== Segment start ==

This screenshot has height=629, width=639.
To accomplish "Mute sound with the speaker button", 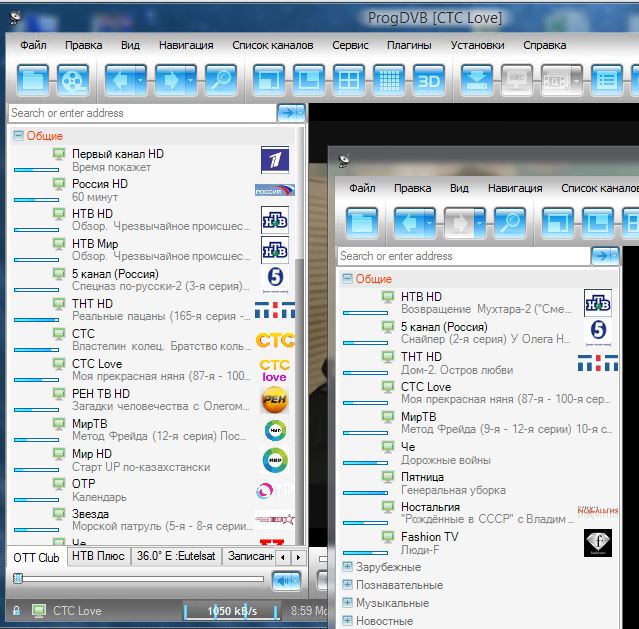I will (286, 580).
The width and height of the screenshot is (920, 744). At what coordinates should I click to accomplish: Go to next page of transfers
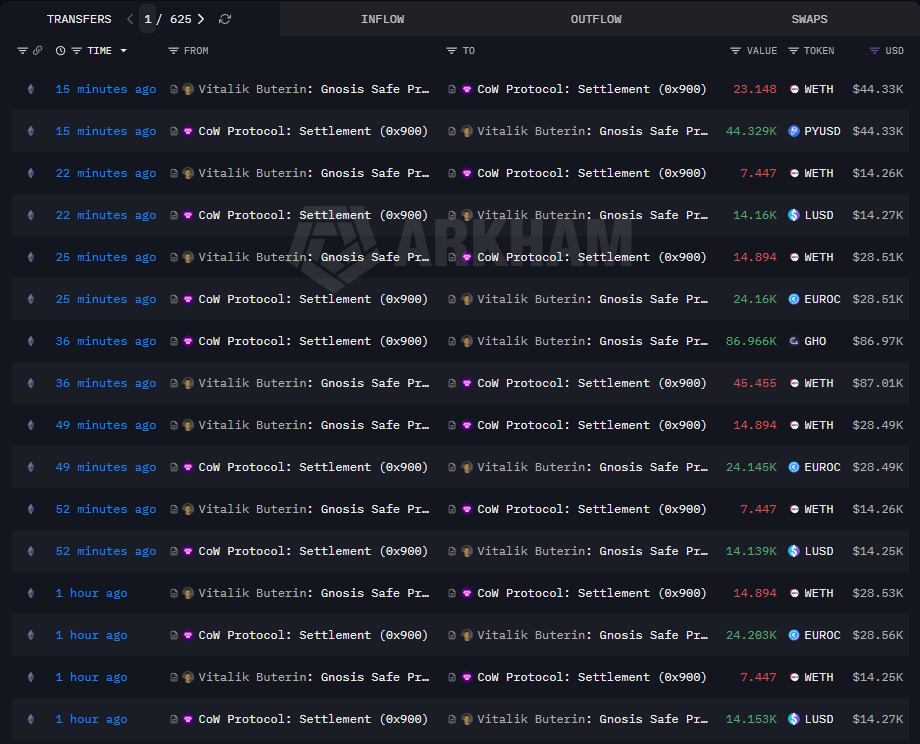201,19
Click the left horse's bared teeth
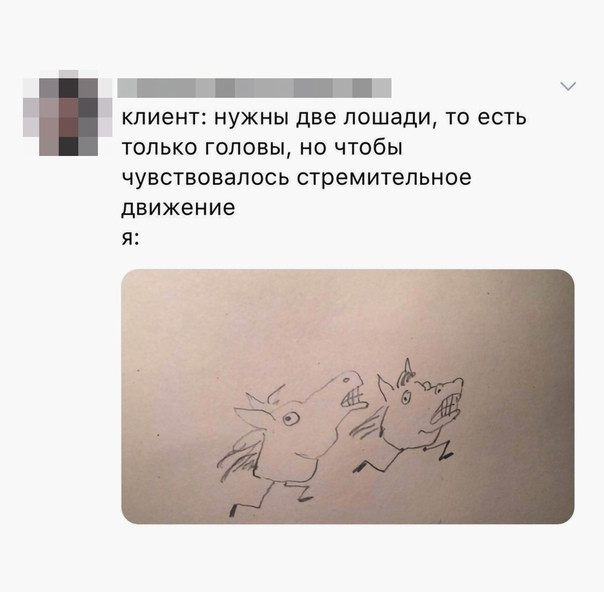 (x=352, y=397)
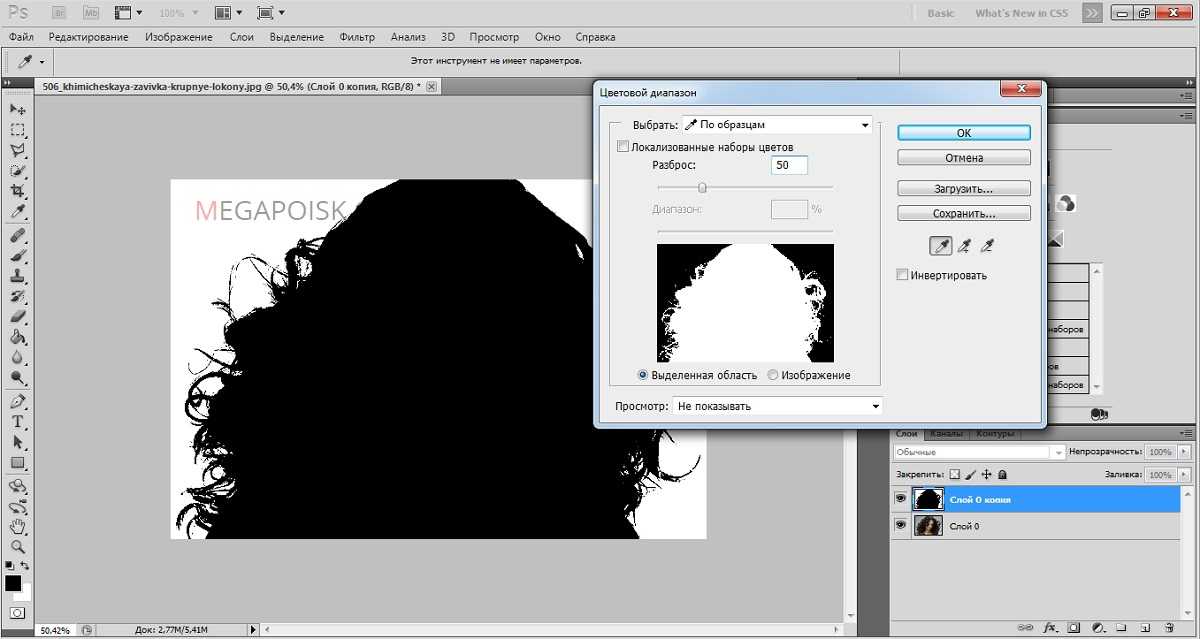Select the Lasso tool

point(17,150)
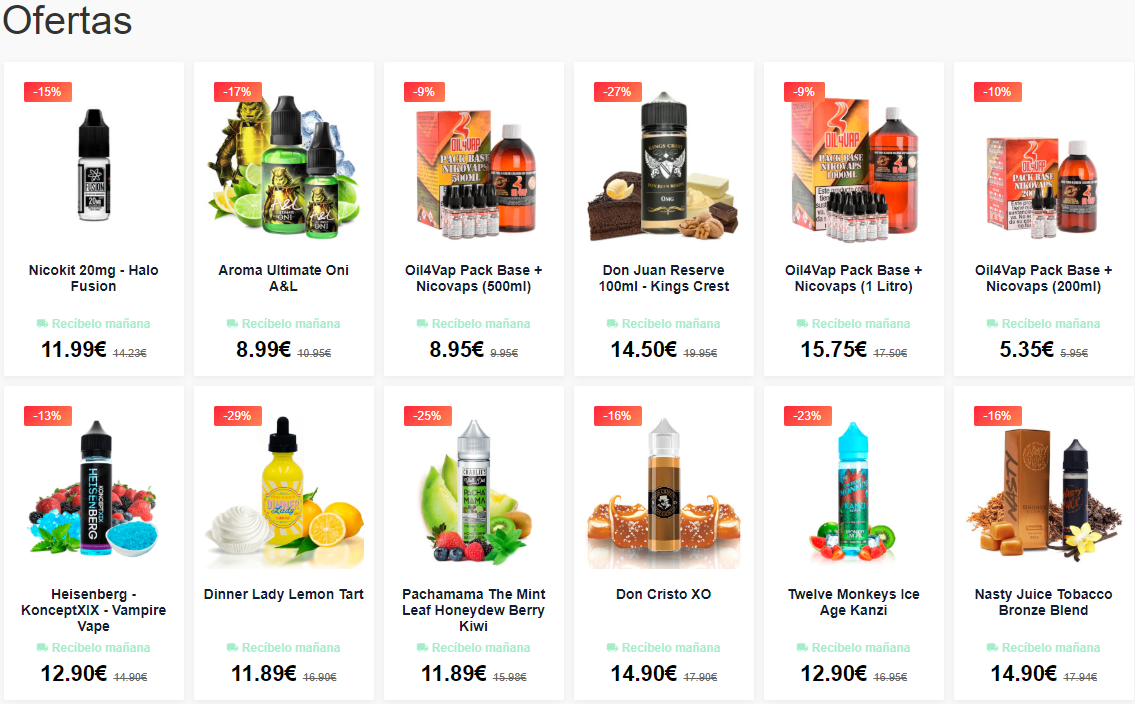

== Segment end ==

### WHAT IS NEEDED
Write out exactly, and only, the lines from the line holding "The width and" through the end of the data, inclusive, without any pictures.

### RESULT
The width and height of the screenshot is (920, 744). At what coordinates should I click to accomplish: Go to next page of transfers
201,19
Click the left horse's bared teeth
 (x=352, y=397)
Select the Lasso tool

point(17,150)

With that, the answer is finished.